Write out, word for word, only the data from its first line to the line containing "Given: Open the".

## ENTRIES PROVIDED

^^^^^^^^^^^^^^^^

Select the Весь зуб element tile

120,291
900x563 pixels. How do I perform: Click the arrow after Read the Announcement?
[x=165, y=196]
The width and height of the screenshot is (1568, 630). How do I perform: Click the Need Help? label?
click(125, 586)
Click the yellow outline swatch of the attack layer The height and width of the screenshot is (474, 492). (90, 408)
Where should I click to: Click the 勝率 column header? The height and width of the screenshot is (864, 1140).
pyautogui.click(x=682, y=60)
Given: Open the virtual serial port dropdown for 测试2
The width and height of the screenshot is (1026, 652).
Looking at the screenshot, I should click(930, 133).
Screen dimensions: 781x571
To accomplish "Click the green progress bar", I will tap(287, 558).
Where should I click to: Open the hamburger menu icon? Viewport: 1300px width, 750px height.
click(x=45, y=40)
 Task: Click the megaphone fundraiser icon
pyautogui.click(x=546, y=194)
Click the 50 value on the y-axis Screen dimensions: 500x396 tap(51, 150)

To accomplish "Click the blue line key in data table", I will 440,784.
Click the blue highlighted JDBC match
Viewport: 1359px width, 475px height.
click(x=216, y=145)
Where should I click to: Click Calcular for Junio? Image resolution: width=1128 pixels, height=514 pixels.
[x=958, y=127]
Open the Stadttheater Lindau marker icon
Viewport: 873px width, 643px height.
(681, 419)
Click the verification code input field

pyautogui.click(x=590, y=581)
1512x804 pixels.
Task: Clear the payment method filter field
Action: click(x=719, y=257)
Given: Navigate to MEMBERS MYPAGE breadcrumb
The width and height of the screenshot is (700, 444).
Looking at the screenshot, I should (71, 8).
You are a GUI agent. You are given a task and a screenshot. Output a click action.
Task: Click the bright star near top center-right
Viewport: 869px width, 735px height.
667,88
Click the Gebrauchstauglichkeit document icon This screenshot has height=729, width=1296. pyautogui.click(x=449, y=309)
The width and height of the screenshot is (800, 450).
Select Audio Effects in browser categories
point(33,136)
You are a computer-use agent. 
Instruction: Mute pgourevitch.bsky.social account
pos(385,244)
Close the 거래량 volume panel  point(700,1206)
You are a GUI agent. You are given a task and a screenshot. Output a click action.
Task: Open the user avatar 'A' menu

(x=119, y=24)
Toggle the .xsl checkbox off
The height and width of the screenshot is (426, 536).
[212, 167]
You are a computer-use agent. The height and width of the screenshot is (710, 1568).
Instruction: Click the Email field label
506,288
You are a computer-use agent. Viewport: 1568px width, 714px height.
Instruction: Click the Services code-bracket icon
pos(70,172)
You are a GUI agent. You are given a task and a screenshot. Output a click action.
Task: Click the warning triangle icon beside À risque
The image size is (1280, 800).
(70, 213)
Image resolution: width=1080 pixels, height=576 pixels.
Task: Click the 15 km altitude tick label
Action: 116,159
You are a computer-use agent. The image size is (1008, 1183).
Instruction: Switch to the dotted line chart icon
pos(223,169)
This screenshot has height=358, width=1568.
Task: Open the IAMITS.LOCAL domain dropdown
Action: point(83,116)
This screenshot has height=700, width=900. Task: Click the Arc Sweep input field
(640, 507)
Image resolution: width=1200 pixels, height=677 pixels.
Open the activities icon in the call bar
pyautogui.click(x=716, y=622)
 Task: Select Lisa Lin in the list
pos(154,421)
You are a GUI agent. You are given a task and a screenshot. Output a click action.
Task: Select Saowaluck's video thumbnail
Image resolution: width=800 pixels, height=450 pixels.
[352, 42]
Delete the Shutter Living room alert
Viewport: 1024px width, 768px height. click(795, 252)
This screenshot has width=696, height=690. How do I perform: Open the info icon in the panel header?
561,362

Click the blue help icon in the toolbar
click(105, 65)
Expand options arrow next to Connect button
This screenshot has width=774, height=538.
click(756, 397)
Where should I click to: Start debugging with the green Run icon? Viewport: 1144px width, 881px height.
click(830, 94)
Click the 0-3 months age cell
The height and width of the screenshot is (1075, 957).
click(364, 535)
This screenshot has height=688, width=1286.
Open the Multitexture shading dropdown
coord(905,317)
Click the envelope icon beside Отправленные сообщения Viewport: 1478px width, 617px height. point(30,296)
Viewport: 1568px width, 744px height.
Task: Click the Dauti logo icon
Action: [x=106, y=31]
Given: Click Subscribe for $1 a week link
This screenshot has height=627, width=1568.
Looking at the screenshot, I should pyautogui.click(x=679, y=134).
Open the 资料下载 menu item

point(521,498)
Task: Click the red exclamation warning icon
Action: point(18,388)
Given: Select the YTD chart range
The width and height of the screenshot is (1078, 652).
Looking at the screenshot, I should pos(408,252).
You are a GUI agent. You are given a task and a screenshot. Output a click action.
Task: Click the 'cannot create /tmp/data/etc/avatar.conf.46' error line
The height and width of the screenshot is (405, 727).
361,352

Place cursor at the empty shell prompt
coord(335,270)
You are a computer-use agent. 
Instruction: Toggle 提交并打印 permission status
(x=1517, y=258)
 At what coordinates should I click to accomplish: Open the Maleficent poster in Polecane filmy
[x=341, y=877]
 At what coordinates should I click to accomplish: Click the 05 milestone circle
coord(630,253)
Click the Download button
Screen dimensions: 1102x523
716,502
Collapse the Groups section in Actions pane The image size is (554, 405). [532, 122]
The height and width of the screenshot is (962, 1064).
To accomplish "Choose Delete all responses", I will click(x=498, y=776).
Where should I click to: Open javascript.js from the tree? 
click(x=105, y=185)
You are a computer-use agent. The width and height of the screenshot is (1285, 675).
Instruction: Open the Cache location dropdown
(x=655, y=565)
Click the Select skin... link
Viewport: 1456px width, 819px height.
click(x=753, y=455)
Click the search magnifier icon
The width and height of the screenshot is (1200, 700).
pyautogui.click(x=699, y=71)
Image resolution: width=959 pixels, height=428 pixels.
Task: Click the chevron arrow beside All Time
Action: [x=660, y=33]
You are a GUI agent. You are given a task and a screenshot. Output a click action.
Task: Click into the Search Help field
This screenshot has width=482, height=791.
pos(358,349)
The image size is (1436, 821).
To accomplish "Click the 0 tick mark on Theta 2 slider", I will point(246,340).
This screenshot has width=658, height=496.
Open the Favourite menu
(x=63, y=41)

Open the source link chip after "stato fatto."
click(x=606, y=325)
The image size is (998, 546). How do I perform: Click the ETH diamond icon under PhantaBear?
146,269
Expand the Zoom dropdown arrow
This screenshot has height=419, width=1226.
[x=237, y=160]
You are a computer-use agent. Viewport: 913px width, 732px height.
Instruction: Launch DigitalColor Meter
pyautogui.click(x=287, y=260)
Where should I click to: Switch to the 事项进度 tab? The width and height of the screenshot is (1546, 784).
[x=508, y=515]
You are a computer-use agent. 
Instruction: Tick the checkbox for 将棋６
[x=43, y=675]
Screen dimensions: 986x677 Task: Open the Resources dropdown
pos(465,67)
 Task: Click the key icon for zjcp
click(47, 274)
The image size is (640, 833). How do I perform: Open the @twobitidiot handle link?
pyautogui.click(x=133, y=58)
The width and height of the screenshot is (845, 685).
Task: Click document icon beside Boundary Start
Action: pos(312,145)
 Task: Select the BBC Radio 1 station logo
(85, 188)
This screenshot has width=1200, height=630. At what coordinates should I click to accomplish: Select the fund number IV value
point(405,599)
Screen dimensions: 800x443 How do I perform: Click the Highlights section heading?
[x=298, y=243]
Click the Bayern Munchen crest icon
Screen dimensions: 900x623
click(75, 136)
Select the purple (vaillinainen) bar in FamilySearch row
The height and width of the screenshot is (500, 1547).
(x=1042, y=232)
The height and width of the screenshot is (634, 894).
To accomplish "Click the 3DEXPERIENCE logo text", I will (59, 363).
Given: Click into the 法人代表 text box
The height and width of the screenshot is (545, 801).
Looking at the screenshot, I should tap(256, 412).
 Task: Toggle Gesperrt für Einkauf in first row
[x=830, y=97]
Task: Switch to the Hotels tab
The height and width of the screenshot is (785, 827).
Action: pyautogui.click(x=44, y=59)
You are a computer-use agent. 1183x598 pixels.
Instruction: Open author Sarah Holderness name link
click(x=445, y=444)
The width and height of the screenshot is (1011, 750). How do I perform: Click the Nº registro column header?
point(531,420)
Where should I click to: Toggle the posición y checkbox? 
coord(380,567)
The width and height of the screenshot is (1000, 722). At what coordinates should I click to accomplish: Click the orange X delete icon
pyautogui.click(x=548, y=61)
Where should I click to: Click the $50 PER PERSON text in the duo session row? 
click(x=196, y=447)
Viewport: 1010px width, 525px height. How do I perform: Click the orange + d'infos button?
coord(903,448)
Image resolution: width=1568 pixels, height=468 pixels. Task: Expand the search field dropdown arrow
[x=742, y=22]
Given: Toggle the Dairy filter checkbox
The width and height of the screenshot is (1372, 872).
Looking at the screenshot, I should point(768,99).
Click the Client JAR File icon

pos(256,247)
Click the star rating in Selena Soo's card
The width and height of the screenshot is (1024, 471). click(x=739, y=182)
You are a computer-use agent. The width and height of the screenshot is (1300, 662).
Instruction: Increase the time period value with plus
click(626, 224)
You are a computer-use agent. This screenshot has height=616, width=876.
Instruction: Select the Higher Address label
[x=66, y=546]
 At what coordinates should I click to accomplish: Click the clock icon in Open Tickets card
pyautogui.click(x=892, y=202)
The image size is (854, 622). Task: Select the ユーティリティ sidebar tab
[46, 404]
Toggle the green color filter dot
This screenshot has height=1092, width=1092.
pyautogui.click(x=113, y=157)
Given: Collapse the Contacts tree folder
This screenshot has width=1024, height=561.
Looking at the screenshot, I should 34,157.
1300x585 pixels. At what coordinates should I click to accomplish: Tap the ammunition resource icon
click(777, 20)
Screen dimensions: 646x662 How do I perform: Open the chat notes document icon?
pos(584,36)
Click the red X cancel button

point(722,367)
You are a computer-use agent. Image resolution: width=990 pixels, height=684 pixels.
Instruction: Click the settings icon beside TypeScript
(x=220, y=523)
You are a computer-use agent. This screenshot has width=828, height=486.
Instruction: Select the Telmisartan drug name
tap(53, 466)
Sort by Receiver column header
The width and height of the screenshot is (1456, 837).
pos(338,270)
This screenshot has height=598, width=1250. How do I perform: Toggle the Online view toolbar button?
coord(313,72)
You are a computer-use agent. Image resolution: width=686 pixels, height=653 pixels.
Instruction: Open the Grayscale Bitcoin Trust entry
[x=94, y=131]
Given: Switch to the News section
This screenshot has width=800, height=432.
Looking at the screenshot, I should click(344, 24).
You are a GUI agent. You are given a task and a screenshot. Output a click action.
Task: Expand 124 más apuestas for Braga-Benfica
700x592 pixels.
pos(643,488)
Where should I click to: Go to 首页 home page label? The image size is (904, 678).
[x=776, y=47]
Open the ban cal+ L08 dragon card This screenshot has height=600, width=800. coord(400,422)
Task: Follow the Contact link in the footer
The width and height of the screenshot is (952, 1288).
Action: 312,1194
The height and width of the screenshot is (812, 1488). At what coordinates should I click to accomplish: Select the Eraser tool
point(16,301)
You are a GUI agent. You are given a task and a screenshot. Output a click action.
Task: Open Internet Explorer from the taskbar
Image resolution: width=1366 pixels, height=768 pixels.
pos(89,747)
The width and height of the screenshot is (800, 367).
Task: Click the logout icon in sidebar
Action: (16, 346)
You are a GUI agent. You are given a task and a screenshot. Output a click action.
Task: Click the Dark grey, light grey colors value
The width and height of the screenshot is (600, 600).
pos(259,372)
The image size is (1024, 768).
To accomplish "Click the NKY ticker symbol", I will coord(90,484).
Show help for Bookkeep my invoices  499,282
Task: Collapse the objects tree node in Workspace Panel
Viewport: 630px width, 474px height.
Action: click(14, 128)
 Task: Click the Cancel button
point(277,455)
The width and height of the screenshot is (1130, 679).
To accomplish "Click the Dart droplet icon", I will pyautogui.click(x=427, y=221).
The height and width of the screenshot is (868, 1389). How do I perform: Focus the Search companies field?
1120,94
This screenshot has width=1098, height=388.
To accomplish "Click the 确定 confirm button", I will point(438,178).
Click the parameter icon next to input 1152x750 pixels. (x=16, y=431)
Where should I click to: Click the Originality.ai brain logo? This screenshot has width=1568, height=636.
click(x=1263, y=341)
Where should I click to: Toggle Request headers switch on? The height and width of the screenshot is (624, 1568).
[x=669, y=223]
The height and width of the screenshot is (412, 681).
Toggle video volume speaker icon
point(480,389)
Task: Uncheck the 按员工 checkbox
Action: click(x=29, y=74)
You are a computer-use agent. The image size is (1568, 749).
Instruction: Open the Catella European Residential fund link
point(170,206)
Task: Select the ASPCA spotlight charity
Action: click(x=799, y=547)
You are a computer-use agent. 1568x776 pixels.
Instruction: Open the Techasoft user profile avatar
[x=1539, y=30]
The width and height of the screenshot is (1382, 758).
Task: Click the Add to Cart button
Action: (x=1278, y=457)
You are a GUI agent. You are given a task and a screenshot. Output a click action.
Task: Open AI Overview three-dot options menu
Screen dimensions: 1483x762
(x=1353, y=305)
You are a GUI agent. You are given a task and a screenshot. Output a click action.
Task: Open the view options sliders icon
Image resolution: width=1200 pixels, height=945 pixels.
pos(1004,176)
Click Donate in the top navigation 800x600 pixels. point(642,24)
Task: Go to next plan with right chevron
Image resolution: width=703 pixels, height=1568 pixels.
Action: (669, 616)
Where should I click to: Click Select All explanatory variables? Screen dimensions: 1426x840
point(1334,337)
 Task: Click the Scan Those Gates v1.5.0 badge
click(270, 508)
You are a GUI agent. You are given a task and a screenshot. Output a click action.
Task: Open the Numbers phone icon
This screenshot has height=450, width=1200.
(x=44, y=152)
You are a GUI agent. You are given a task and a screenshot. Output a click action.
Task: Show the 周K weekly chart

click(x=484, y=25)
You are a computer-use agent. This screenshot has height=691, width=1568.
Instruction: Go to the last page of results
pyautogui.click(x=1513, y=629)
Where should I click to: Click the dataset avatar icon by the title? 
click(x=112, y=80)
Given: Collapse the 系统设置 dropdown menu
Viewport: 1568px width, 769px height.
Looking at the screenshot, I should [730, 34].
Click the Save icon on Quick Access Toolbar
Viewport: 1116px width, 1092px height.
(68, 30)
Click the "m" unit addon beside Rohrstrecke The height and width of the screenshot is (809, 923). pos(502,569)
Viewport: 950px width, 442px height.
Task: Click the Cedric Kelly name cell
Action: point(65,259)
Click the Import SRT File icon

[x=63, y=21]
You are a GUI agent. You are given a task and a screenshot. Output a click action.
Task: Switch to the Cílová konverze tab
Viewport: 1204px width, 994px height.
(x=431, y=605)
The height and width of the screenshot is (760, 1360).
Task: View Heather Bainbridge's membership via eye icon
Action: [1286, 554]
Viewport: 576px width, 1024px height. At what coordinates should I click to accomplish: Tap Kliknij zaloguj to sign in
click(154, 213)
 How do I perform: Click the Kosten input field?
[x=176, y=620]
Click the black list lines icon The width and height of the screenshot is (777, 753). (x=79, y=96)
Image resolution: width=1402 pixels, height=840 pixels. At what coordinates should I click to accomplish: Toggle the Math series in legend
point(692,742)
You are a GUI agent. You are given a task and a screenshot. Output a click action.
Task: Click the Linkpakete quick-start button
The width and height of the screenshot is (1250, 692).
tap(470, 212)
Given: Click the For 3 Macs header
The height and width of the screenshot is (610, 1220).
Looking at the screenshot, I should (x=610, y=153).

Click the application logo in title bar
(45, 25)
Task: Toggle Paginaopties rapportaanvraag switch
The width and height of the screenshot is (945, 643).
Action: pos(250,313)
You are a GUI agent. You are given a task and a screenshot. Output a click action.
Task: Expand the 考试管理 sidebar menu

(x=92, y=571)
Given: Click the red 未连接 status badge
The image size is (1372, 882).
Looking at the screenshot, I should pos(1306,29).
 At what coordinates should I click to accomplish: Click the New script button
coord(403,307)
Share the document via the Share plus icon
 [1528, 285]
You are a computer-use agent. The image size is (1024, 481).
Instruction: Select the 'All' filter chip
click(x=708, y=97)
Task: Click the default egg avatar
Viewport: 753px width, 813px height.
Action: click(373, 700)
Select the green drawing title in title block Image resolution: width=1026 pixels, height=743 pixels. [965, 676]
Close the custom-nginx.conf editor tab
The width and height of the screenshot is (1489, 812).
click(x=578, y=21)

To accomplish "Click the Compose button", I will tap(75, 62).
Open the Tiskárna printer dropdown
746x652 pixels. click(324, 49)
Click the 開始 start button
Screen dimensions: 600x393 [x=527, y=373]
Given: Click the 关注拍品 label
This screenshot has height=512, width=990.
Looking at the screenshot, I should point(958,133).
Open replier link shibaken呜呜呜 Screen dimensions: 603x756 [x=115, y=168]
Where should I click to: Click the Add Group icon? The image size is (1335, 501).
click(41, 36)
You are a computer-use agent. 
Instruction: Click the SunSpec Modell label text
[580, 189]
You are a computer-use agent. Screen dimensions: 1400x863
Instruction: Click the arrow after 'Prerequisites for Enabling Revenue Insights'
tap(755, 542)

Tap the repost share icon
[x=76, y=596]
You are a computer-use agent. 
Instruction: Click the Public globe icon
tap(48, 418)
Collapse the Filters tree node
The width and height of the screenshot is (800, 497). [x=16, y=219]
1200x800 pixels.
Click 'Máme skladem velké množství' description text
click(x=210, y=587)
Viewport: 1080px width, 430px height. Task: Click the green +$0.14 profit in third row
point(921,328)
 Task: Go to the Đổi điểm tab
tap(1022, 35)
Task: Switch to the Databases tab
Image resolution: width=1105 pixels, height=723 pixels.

^^^^^^^^^^^^^^^^

## ANSWER TO THE EXERCISE
Select the Весь зуб element tile

120,291
900x563 pixels. How do I perform: Click the arrow after Read the Announcement?
[x=165, y=196]
The width and height of the screenshot is (1568, 630). How do I perform: Click the Need Help? label?
click(125, 586)
Click the yellow outline swatch of the attack layer The height and width of the screenshot is (474, 492). (90, 408)
Where should I click to: Click the 勝率 column header? The height and width of the screenshot is (864, 1140).
pyautogui.click(x=682, y=60)
Given: Open the virtual serial port dropdown for 测试2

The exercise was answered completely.